The UK Payments Council has commissioned VocaLink to build a central database that will allow bank customers to link their mobile phone number to their account for person-to-person mobile payments.
This database is 'phase one' of the Payments Council's mobile payments strategy and is expected to be implemented before the year is out. Chris Dunne, strategy director at VocaLink, says that the mobile numbers database will be available to any UK bank or building society, which is a member of Faster Payments or the Link ATM network. The database will be populated by bank customers who have 'opted' to provide their bank with their mobile number as part of the database project.

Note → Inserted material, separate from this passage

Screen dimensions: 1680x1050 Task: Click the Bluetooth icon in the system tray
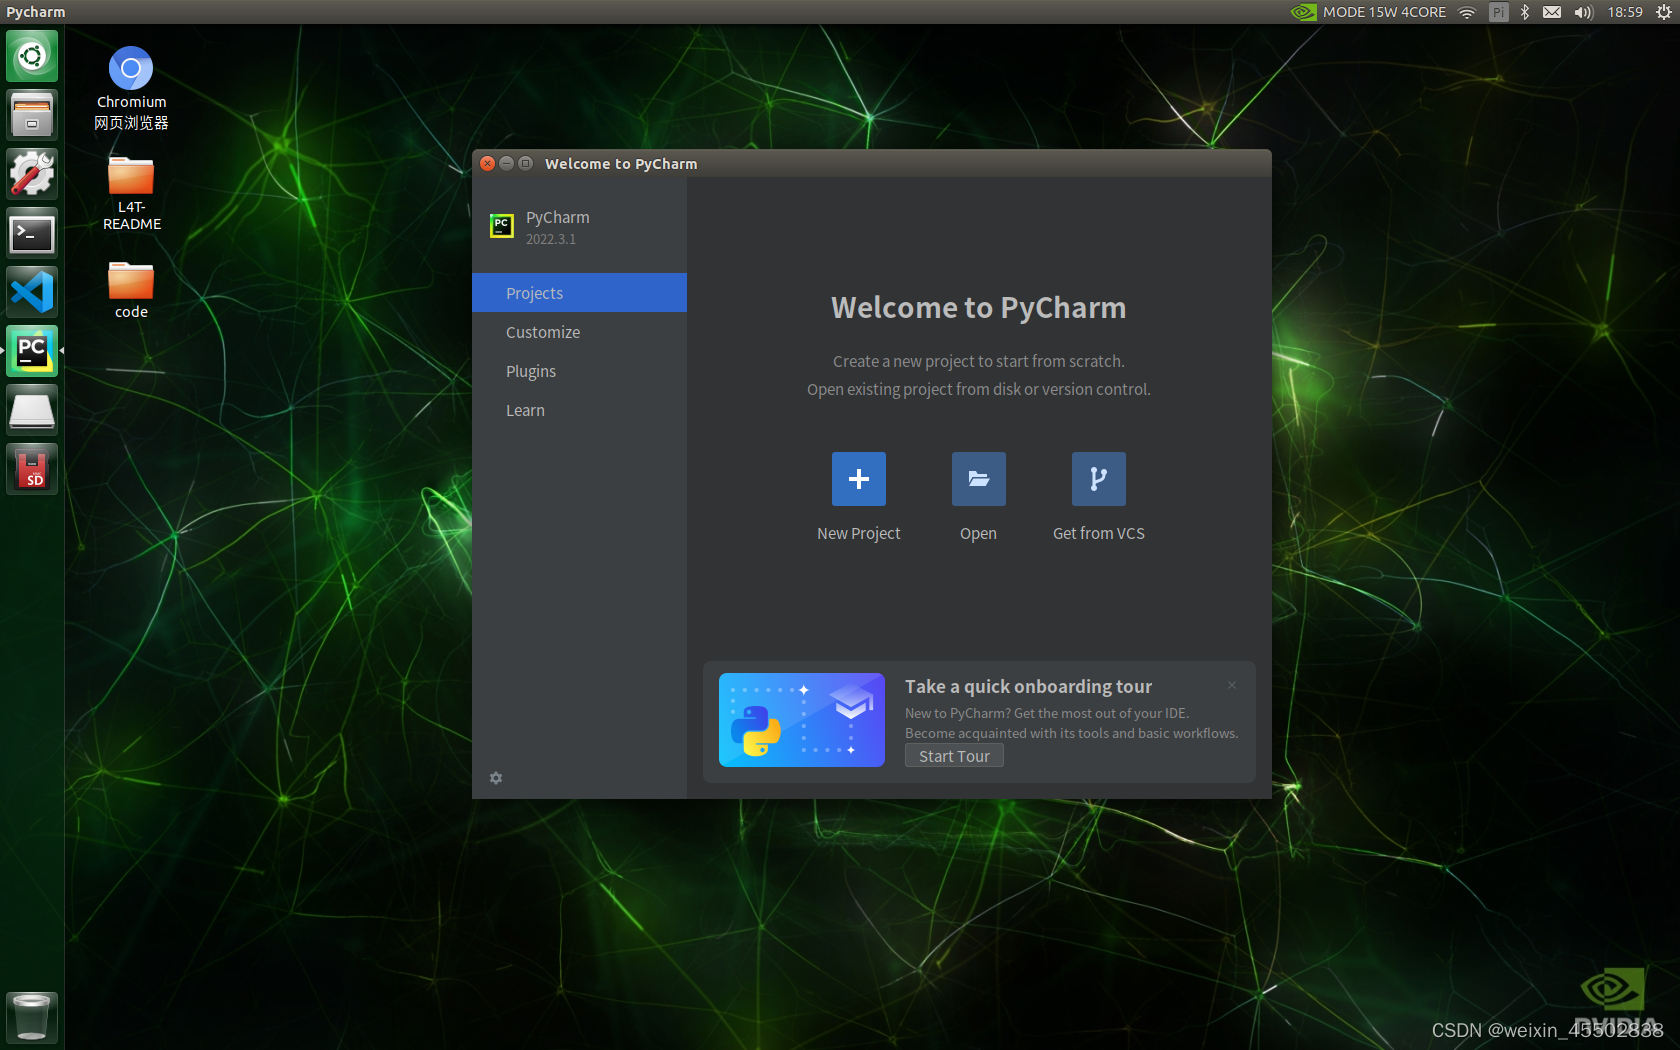(x=1524, y=12)
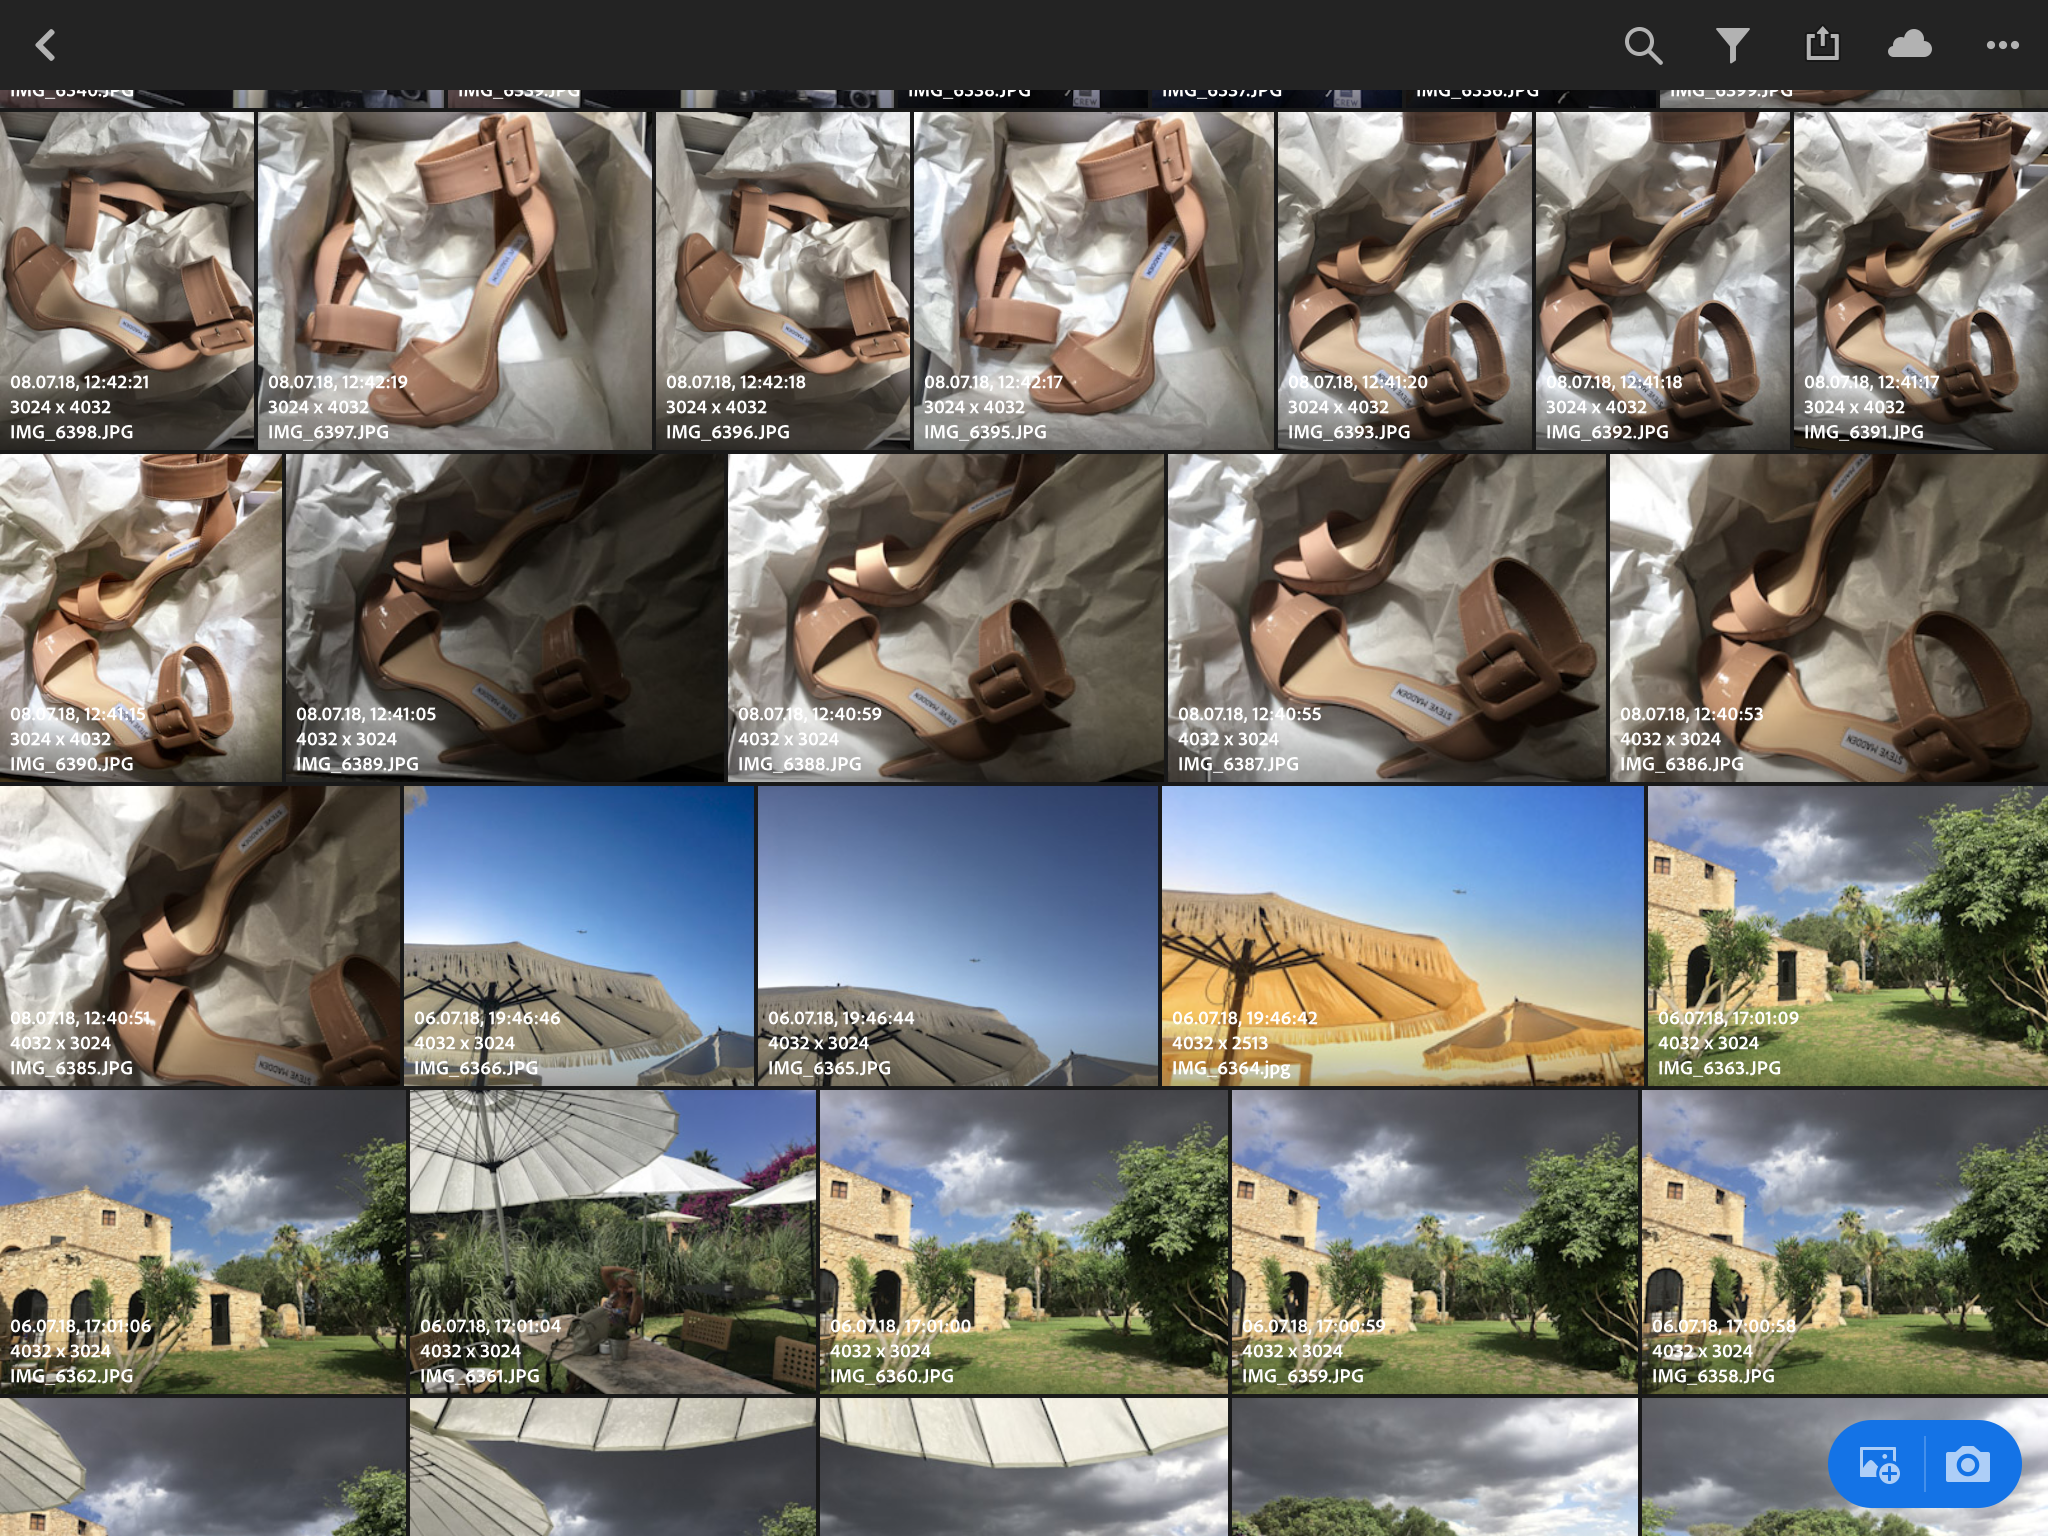The height and width of the screenshot is (1536, 2048).
Task: Open the search magnifier icon
Action: point(1642,45)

Adrian Kamellard, chief executive of the Payments Council, says that he believes UK banks will start to develop their own proprietary mobile payments apps in parallel with the building of the VocaLink-managed database.
Dunne demonstrated what a person to person payment, using a bank app, 'might' look like, once the database platform is available, to Finextra today. Mock bank apps were used - from 'Alpha Bank' and 'Beta Bank' - to facilitate the faux payments on demonstration iPhones.
Conspicuously absent from the Payments Council's demonstration was Barclays Bank, which launched a person-to-person payments app, Barclays Pingit, late last week.
Quizzed on why the Payments Council chose to showcase a mock, demonstration-only, bank app, rather than a live mobile payments app from a UK bank, Kamellard responded: The Barclays app is for Barclays customers only, while the Payments Council platform will serve as the infrastructure for banks to develop their own commercial payments apps that will enable payments between disparate bank accounts.
Barclays, which claims to have logged 20,000 downloads of PingIt in the first three days after its launch, plans to open up the app to all UK bank and building society account holders next month. Barclays is also generating interest from small traders who want to use the app to conduct money transfer transactions with customers.
Richard Martin, head of innovation at the Payments Council says that mobile payments apps, supported by the Vocalink database, will focus on person-to-person payments initially and move on to support retail payments at 'small merchants who do not have card facilities.'
He adds that payments supported by this developing infrastructure included person-to-person, person-to-business and business-to-person payments.